Our engagement with the next generation of leaders helps us hold in balance the demands of racial, economic, health, and environmental justice in our work for gender equity.

 

Some of our counseling clients have found that their healing work has benefited from the opportunity to undertake it from a personal setting. Programs teams are experimenting with new events, including an over-subscribed book club discussion. I do not mean to minimize the pain, grief, and suffering that too many people are enduring. We are called to work to rebalance the deep inequities that 2020 has highlighted. The social justice ethos we champion at the Women’s Center reminds us that careful attention to both negative and positive outcomes in a crisis prepares us to advocate for a more equitable rebuilding post-crisis.

In this work, we lean on mentorship, the third of our guiding values, as an indispensable tool: for us, mentorship can only ever be a multi-directional relationship. We learn as much – if not more! – from our students as we aspire to offer them. Over the past nine months, they have consistently impressed us with their commitment to working alongside us to provide support to the entire university. They share their observations with us, they pick up projects and run with them, they remind us on a daily basis of what the future can look like, if we dare to dream. 

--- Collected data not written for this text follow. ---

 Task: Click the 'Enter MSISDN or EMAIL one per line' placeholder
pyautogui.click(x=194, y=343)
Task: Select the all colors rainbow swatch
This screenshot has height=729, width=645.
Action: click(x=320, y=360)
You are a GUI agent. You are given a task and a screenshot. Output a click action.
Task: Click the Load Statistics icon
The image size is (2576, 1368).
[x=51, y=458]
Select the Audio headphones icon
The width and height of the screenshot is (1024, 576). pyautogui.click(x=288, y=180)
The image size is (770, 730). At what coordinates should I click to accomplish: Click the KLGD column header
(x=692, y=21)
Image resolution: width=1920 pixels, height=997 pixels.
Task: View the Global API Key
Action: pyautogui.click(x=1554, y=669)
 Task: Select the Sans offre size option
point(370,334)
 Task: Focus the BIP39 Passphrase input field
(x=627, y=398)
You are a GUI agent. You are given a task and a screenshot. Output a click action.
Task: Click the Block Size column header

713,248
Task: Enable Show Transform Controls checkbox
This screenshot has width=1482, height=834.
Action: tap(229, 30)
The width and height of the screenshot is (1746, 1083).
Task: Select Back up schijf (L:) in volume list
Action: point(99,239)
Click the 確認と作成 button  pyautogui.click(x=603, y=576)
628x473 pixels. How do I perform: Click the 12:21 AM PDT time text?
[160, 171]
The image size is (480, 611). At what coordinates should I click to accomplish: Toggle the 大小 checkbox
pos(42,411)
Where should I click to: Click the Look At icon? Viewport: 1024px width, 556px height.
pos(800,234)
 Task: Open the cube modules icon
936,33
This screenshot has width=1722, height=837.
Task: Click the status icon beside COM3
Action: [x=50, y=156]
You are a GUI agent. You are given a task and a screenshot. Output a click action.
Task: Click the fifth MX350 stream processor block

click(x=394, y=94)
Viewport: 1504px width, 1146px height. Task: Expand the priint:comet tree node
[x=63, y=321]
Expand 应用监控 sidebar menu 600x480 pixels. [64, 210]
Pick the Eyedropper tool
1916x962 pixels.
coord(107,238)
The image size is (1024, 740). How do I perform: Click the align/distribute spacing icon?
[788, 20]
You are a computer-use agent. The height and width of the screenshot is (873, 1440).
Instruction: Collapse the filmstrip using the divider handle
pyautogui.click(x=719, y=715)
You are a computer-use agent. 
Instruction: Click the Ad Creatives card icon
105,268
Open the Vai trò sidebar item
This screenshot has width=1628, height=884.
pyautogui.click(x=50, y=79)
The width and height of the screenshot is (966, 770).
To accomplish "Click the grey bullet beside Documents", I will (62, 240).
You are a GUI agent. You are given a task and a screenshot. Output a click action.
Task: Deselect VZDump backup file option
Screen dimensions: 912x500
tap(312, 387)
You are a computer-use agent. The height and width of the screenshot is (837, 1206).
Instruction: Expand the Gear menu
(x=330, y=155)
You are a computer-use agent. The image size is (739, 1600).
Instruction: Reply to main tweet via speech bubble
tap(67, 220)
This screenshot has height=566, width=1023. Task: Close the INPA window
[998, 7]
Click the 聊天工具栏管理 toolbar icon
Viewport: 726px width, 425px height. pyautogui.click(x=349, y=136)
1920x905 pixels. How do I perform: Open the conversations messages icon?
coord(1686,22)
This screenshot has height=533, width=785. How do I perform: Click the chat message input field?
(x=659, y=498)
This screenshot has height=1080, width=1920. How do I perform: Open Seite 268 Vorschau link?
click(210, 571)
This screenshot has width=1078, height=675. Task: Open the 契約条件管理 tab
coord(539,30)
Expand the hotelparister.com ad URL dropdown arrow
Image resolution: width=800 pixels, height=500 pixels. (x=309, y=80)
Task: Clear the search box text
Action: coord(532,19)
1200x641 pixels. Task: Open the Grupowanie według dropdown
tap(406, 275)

Above I referenced the pandemic, but that is only one element of the multi-faceted challenge facing our country right now. The path ahead will place heavy demands on us all, and we, the staff of the Women’s Center, are deeply grateful to be walking it with our students. In a profound way, our engagement with the next generation of leaders helps us hold in balance the demands of racial, economic, health, and environmental justice in our work for gender equity. We thank them – and you – for joining us in our work.